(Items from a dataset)
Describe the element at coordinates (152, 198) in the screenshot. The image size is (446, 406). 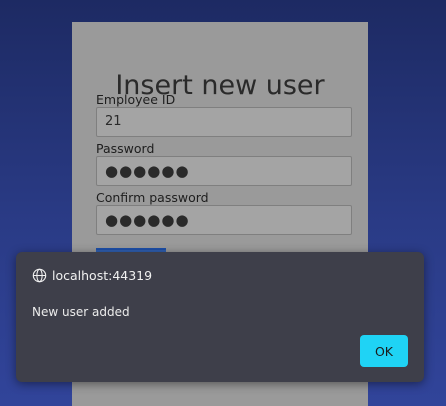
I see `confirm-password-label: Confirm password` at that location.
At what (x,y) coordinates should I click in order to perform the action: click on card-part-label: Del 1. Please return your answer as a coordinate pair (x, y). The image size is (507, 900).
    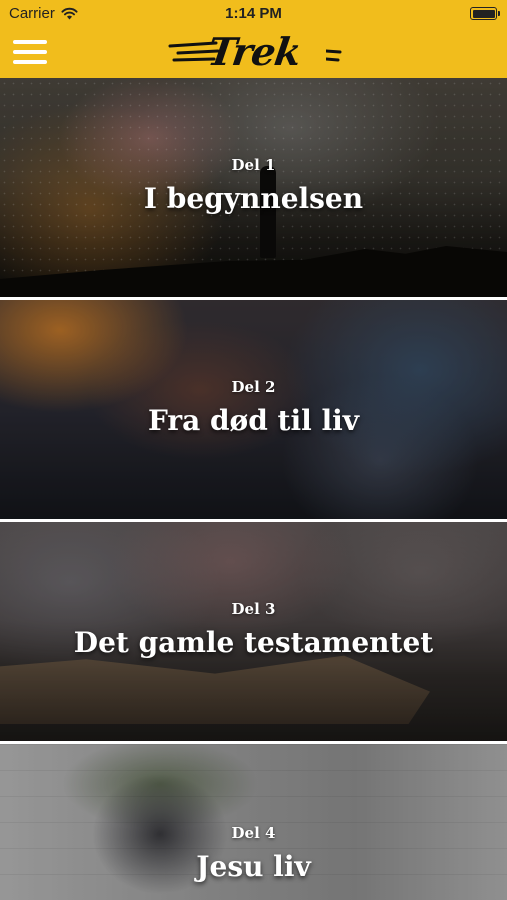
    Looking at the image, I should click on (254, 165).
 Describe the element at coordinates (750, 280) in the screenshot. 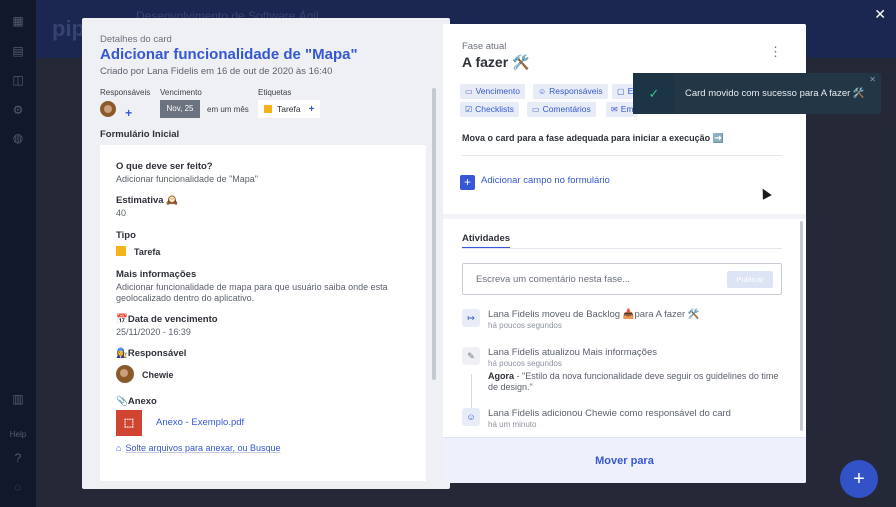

### THE PROBLEM
Copy out every item above word for word, leaving out the pictures.

### OUTPUT FOR THIS EXERCISE
Describe the element at coordinates (152, 198) in the screenshot. The image size is (446, 406). 
I see `confirm-password-label: Confirm password` at that location.
At what (x,y) coordinates should I click in order to perform the action: click on card-part-label: Del 1. Please return your answer as a coordinate pair (x, y). The image size is (507, 900).
    Looking at the image, I should click on (254, 165).
 Describe the element at coordinates (750, 280) in the screenshot. 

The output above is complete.